As defendants note, Rueth did not involve an enforcement action under the Clean Water Act, but the enforcement of a consent decree, under which the defendants conceded that their wetlands were subject to jurisdiction under the Act. Although the court's statements about adjacency in Rueth were dicta and therefore not binding, I agree that the reasoning in Deaton (and Rapanos) is persuasive and that SWANCC does not forclose the hydrological connection standard for determining adjacency.

"[SWANCC], of course, emphasizes that the Clean Water Act is based on Congress' power over navigable waters, suggesting that covered non-navigable waters are those with some connection to navigable ones."Rapanos, 339 F.3d at 452 (quoting Deaton, 332 F.3d at 709) (internal punctuation omitted). See also Dfts.' Br., dkt #90, at 11 (noting the Court's observation in SWANCC, 531 U.S. at 172, that "navigable" had "at least the import of showing us what Congress had in mind as its authority for enacting the [Clean Water Act]: its traditional jurisdiction over waters that were or had been made navigable in fact or which could reasonably be so made.") Unlike the "migratory bird rule," however, the regulation in this case uses waters that are traditionally navigable as its reference point. 33 C.F.R. § 328.3(7). The regulation subjects wetlands to coverage under the Act because of their connection with waters that are navigable in fact.
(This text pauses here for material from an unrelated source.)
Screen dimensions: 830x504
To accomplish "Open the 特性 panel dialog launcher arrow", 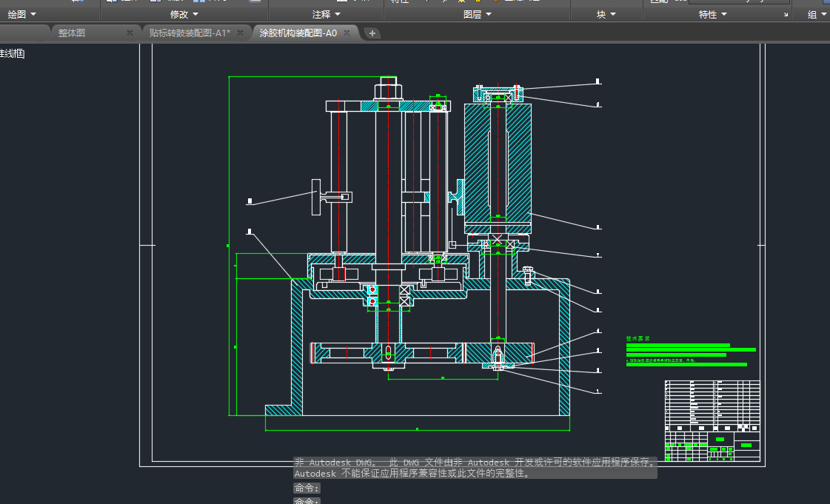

Far from reading the word "navigable" out of the statute entirely, as the migratory bird rule would have done, traditionally navigable waters are the starting point for determining whether a wetland is subject to jurisdiction under the regulation at issue in this case. Thus, the textual concerns guiding the Court's opinion in SWANCC are not implicated.

In concluding that SWANCC requires immediate adjacency with waters that are navigable in fact, the Court of Appeals for the Fifth Circuit relies on the following language from that opinion: "In order to rule for respondents here, we would have to hold that the jurisdiction of the Corps extends to ponds that are not adjacent to open water. But we conclude that the text of the statute will not allow this." Rice, 250 F.3d at 269 (quoting SWANCC, 531 U.S. at 168). The court appears to have assumed that immediacy was implied in the word "adjacent" and that navigability was implied in the phrase "open waters." Defendants highlight three passages from the portion of the SWANCC opinion summarizing the Court's earlier holding in Riverside Bayview in support of this narrow reading of the word "adjacent": The Court noted in SWANCC that (1) the specific wetlands involved in Riverside Bayview " actually abutted on a navigable waterway;" (2) the Court found that "Congress' concern for the protection of water quality and aquatic ecosystems indicated its intent to regulate wetlands ` inseparably bound up with the waters of the United States'"; and (3) that it was the " significant nexus between wetlands and `navigable waters' that informed [its] reading of the [Clean Water Act]." See Dfts.' Br., dkt. #90, at 11-12; SWANCC, 531 U.S. at 167 (citing and quoting Riverside Bayview, 474 U.S. at 134).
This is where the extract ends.